**Assignment**
Go through the listing below and return every line exactly.

**Information supplied**

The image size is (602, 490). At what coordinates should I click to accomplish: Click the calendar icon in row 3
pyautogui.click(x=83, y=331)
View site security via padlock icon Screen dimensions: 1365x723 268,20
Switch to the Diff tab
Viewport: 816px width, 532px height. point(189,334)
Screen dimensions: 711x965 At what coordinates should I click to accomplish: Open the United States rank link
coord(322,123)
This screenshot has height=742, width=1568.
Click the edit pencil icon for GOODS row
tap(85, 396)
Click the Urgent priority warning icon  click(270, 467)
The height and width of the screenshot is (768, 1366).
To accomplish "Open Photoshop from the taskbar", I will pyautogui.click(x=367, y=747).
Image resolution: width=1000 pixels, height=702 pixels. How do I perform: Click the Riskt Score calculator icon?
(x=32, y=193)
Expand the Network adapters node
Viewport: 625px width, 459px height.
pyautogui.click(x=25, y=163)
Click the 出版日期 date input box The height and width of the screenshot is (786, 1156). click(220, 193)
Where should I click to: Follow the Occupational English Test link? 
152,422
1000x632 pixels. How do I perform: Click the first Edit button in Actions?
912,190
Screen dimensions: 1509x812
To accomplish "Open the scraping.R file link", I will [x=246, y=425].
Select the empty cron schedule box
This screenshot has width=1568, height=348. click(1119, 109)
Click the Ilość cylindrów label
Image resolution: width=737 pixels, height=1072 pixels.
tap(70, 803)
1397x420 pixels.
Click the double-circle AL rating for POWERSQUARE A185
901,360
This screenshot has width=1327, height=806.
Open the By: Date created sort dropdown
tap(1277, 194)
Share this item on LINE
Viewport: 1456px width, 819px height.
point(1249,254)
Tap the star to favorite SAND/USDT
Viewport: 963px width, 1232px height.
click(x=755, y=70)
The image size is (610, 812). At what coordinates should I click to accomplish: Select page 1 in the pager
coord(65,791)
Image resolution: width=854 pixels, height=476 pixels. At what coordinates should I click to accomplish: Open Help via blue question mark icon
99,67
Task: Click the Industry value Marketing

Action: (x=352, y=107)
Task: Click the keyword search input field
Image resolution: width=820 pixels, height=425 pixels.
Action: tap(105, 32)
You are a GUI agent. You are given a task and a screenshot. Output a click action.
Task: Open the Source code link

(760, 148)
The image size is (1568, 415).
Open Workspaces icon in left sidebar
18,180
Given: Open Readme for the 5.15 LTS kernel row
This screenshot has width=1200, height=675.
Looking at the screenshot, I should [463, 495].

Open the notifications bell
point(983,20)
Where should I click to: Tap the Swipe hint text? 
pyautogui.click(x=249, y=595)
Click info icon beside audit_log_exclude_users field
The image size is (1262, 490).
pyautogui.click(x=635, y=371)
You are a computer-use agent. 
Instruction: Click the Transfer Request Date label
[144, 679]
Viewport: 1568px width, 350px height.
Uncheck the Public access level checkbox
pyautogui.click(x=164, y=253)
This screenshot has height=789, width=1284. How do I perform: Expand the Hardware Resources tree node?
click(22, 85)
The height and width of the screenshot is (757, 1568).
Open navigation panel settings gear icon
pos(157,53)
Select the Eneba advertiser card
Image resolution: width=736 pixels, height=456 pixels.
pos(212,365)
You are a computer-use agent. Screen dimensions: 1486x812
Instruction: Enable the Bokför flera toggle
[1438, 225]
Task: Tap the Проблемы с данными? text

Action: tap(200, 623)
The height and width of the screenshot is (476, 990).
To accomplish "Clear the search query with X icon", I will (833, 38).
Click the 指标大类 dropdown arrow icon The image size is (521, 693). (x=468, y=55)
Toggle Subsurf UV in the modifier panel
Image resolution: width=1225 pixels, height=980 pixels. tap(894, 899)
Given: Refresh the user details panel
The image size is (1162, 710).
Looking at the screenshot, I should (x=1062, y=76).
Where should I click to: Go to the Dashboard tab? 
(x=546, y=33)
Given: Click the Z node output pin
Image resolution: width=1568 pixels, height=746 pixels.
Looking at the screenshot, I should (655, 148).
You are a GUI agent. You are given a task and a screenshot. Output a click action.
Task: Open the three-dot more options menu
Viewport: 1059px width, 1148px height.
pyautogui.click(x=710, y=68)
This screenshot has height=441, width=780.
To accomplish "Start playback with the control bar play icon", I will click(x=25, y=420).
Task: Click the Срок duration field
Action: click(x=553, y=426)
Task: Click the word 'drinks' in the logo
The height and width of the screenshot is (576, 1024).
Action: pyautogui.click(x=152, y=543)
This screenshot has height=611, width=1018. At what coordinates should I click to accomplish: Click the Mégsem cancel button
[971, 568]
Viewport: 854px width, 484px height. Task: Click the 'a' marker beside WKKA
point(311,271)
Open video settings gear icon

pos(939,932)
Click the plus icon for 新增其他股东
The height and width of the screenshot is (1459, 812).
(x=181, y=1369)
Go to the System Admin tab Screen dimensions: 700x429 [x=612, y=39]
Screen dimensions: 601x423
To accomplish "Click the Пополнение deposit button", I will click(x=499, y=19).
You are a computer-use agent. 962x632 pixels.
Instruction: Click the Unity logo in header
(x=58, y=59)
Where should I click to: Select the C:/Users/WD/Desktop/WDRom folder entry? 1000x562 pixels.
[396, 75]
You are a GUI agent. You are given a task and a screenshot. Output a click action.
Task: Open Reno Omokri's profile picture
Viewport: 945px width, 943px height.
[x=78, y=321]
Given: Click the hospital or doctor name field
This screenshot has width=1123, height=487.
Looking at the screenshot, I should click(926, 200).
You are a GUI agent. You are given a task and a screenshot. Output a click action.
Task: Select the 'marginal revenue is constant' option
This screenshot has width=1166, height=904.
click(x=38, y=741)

**Completed exercise**
The image size is (602, 490). At what coordinates should I click to accomplish: Click the calendar icon in row 3
pyautogui.click(x=83, y=331)
View site security via padlock icon Screen dimensions: 1365x723 268,20
Switch to the Diff tab
Viewport: 816px width, 532px height. point(189,334)
Screen dimensions: 711x965 At what coordinates should I click to accomplish: Open the United States rank link
coord(322,123)
This screenshot has height=742, width=1568.
Click the edit pencil icon for GOODS row
tap(85, 396)
Click the Urgent priority warning icon  click(270, 467)
The height and width of the screenshot is (768, 1366).
To accomplish "Open Photoshop from the taskbar", I will pyautogui.click(x=367, y=747).
Image resolution: width=1000 pixels, height=702 pixels. How do I perform: Click the Riskt Score calculator icon?
(x=32, y=193)
Expand the Network adapters node
Viewport: 625px width, 459px height.
pyautogui.click(x=25, y=163)
Click the 出版日期 date input box The height and width of the screenshot is (786, 1156). click(220, 193)
Where should I click to: Follow the Occupational English Test link? 
152,422
1000x632 pixels. How do I perform: Click the first Edit button in Actions?
912,190
Screen dimensions: 1509x812
To accomplish "Open the scraping.R file link", I will [x=246, y=425].
Select the empty cron schedule box
This screenshot has width=1568, height=348. click(1119, 109)
Click the Ilość cylindrów label
Image resolution: width=737 pixels, height=1072 pixels.
tap(70, 803)
1397x420 pixels.
Click the double-circle AL rating for POWERSQUARE A185
901,360
This screenshot has width=1327, height=806.
Open the By: Date created sort dropdown
tap(1277, 194)
Share this item on LINE
Viewport: 1456px width, 819px height.
point(1249,254)
Tap the star to favorite SAND/USDT
Viewport: 963px width, 1232px height.
click(x=755, y=70)
The image size is (610, 812). At what coordinates should I click to accomplish: Select page 1 in the pager
coord(65,791)
Image resolution: width=854 pixels, height=476 pixels. At what coordinates should I click to accomplish: Open Help via blue question mark icon
99,67
Task: Click the Industry value Marketing

Action: (x=352, y=107)
Task: Click the keyword search input field
Image resolution: width=820 pixels, height=425 pixels.
Action: tap(105, 32)
You are a GUI agent. You are given a task and a screenshot. Output a click action.
Task: Open the Source code link

(760, 148)
The image size is (1568, 415).
Open Workspaces icon in left sidebar
18,180
Given: Open Readme for the 5.15 LTS kernel row
This screenshot has width=1200, height=675.
Looking at the screenshot, I should [463, 495].

Open the notifications bell
point(983,20)
Where should I click to: Tap the Swipe hint text? 
pyautogui.click(x=249, y=595)
Click info icon beside audit_log_exclude_users field
The image size is (1262, 490).
pyautogui.click(x=635, y=371)
You are a computer-use agent. 
Instruction: Click the Transfer Request Date label
[144, 679]
Viewport: 1568px width, 350px height.
Uncheck the Public access level checkbox
pyautogui.click(x=164, y=253)
This screenshot has height=789, width=1284. How do I perform: Expand the Hardware Resources tree node?
click(22, 85)
The height and width of the screenshot is (757, 1568).
Open navigation panel settings gear icon
pos(157,53)
Select the Eneba advertiser card
Image resolution: width=736 pixels, height=456 pixels.
pos(212,365)
You are a computer-use agent. Screen dimensions: 1486x812
Instruction: Enable the Bokför flera toggle
[1438, 225]
Task: Tap the Проблемы с данными? text

Action: tap(200, 623)
The height and width of the screenshot is (476, 990).
To accomplish "Clear the search query with X icon", I will (833, 38).
Click the 指标大类 dropdown arrow icon The image size is (521, 693). (x=468, y=55)
Toggle Subsurf UV in the modifier panel
Image resolution: width=1225 pixels, height=980 pixels. tap(894, 899)
Given: Refresh the user details panel
The image size is (1162, 710).
Looking at the screenshot, I should (x=1062, y=76).
Where should I click to: Go to the Dashboard tab? 
(x=546, y=33)
Given: Click the Z node output pin
Image resolution: width=1568 pixels, height=746 pixels.
Looking at the screenshot, I should (655, 148).
You are a GUI agent. You are given a task and a screenshot. Output a click action.
Task: Open the three-dot more options menu
Viewport: 1059px width, 1148px height.
pyautogui.click(x=710, y=68)
This screenshot has height=441, width=780.
To accomplish "Start playback with the control bar play icon", I will click(x=25, y=420).
Task: Click the Срок duration field
Action: click(x=553, y=426)
Task: Click the word 'drinks' in the logo
The height and width of the screenshot is (576, 1024).
Action: pyautogui.click(x=152, y=543)
This screenshot has height=611, width=1018. At what coordinates should I click to accomplish: Click the Mégsem cancel button
[971, 568]
Viewport: 854px width, 484px height. Task: Click the 'a' marker beside WKKA
point(311,271)
Open video settings gear icon

pos(939,932)
Click the plus icon for 新增其他股东
The height and width of the screenshot is (1459, 812).
(x=181, y=1369)
Go to the System Admin tab Screen dimensions: 700x429 [x=612, y=39]
Screen dimensions: 601x423
To accomplish "Click the Пополнение deposit button", I will click(x=499, y=19).
You are a computer-use agent. 962x632 pixels.
Instruction: Click the Unity logo in header
(x=58, y=59)
Where should I click to: Select the C:/Users/WD/Desktop/WDRom folder entry? 1000x562 pixels.
[396, 75]
You are a GUI agent. You are given a task and a screenshot. Output a click action.
Task: Open Reno Omokri's profile picture
Viewport: 945px width, 943px height.
[x=78, y=321]
Given: Click the hospital or doctor name field
This screenshot has width=1123, height=487.
Looking at the screenshot, I should click(926, 200).
You are a GUI agent. You are given a task and a screenshot. Output a click action.
Task: Select the 'marginal revenue is constant' option
This screenshot has width=1166, height=904.
click(x=38, y=741)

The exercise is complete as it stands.